VC/LD
ARRET N° 466
N° RG 20/00377
N° Portalis DBV5-V-B7E-F6QL
[I]
C/
S.A. [14]
S.A. [10]
CPAM DE LA VENDEE
RÉPUBLIQUE FRANÇAISE
AU NOM DU PEUPLE FRANÇAIS
COUR D'APPEL DE POITIERS
Chambre Sociale
ARRÊT DU 30 JUIN 2022
Décision déférée à la Cour : Jugement du 14 janvier 2020 rendu par le pôle social du tribunal judiciaire de LA ROCHE-SUR-YON
APPELANT :
Monsieur [J] [I]
né le 17 Août 1991 à [Localité 9] (85)
[Adresse 2]
[Adresse 2]
Ayant pour avocat postulant Me Céline ROY, avocat au barreau de POITIERS
Représenté par Me Benoît POQUET, avocat plaidant de la SARL POQUET GOUACHE AVOCATS, avocat au barreau de NANTES
dispensé de comparution par courrier en date du 25 janvier 2022
(bénéficie d'une aide juridictionnelle Totale numéro 2020/000957 du 11/09/2020 accordée par le bureau d'aide juridictionnelle de POITIERS)
INTIMÉES :
SA [14]
N° SIRET : [N° SIREN/SIRET 4]
[Adresse 11]
[Adresse 11]
[Adresse 11]
[Adresse 11]
Représentée par Me Nathalie HERMOUET de la SELAS NEOCIAL, avocat au barreau de LA ROCHE-SUR-YON
S.A. [10]
[Adresse 1]
[Adresse 1]
Représentée par Me Gérald FROIDEFOND, substitué par Me Aline ASSELIN, tous deux de la SCP B2F AVOCATS, avocats au barreau de POITIERS,
CPAM DE LA VENDEE
[Adresse 8]
[Adresse 8]
Dispensée de comparution par courrier en date du 28 février 2022
COMPOSITION DE LA COUR :
En application des dispositions de l'article 945-1 du Code de Procédure Civile, les parties ou leurs conseils ne s'y étant pas opposés, l'affaire a été débattue le 15 Mars 2022, en audience publique, devant :
Madame Valérie COLLET, Conseiller qui a présenté son rapport
Ce magistrat a rendu compte des plaidoiries dans le délibéré de la Cour composée de :
Madame Marie-Hélène DIXIMIER, Présidente
Madame Anne-Sophie DE BRIER, Conseiller
Madame Valérie COLLET, Conseiller
GREFFIER, lors des débats : Monsieur Lionel DUCASSE
ARRÊT :
- CONTRADICTOIRE
- Prononcé publiquement par mise à disposition au greffe de la Cour, les parties ayant été préalablement avisées dans les conditions prévues au deuxième alinéa de l'article 450 du Code de procédure civile, que l'arrêt serait rendu le 09 juin 2022. A cette date le délibéré a été prorogé au 30 juin 2022.

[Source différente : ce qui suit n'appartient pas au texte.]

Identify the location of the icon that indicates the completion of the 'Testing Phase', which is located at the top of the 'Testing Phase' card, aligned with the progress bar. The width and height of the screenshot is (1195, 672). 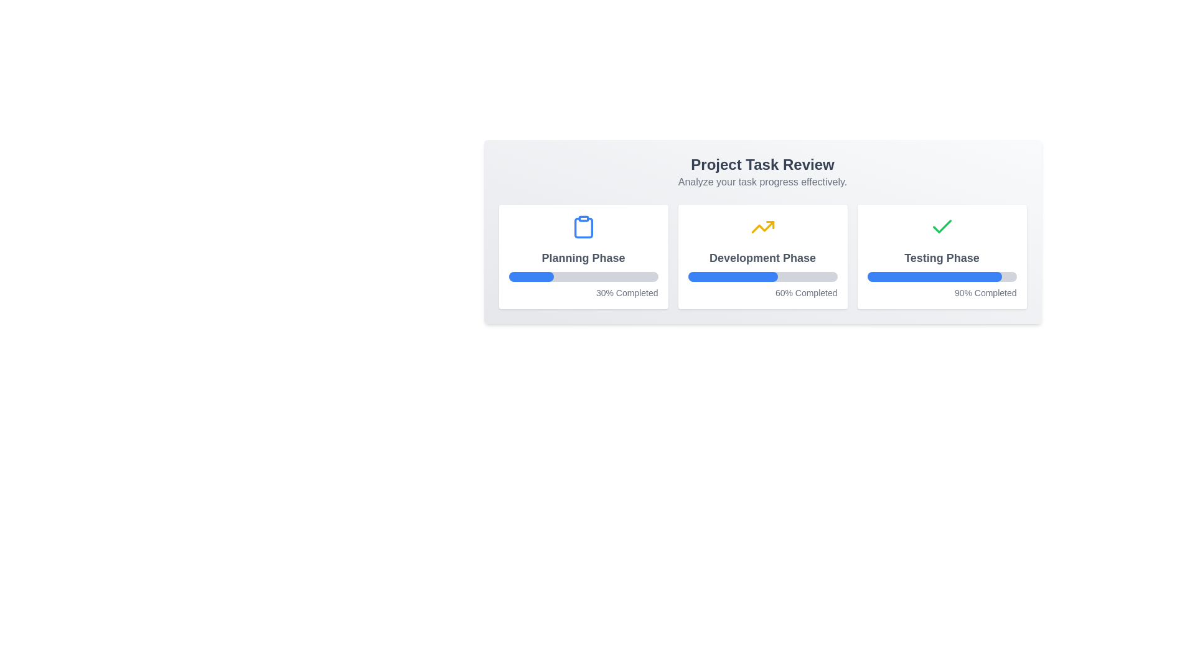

- Signé par Madame Marie-Hélène DIXIMIER, Présidente, et par Monsieur Lionel DUCASSE, Greffier, auquel la minute de la décision a été remise par le magistrat signataire.
EXPOSÉ DU LITIGE :
Par contrat de mise à disposition signé le 3 octobre 2017, M. [J] [I] a été mis à la disposition de la SA [14] par la société [12], en qualité de mouleur.
Le 3 octobre 2017, M. [I] a été victime d'un accident du travail dans les conditions suivantes : 'en perçant un hublot de coque avec une scie cloche afin de passer la sangle de levage, cette dernière lui serait revenue sur son visage', le certificat médical initial faisant état d'une 'importante plaie au niveau du nez'.
Cet accident a été pris en charge au titre de la législation sur les risques professionnels par la CPAM de la Vendée.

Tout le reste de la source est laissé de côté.